Thea Kyvåg

Personal information
- Date of birth: 9 January 2004 (age 21)
- Place of birth: Norway
- Position: Forward

Team information
- Current team: AC Milan
- Number: 7

Youth career
- Gjelleråsen

Senior career*
- Years: Team / Apps / (Gls)
- 2019: Gjelleråsen / 16 / (26)
- 2020–2022: LSK Kvinner / 40 / (7)
- 2022–2023: West Ham / 10 / (0)
- 2023–2025: LSK Kvinner / 66 / (0)
- 2025–: AC Milan / 3 / (0)

International career^{‡}
- 2019: Norway U15 / 4 / (2)
- 2020: Norway U16 / 3 / (1)
- 2021–2023: Norway U19 / 28 / (4)
- 2023–: Norway U23 / 8 / (1)

= Thea Kyvåg =

Norwegian footballer (born 2004)

Thea Kyvåg (born 9 January 2004) is a Norwegian footballer who plays as a forward for Serie A Femminile club AC Milan and the Norway under-23 national team.

==Club career==

Kyvåg started her career with Norwegian fourth tier side Gjelleråsen.

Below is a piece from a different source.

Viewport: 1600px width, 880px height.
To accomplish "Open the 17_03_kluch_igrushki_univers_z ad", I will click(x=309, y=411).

Before the 2020 season, she signed for LSK in the Norwegian top flight. In 2022, Kyvåg signed for English club West Ham.

==International career==

She became a prolific youth international, especially for Norway U19, taking part in the 2022 UEFA Women's Under-19 Championship.

==Personal life==

She is the daughter of handball player Sahra Hausmann.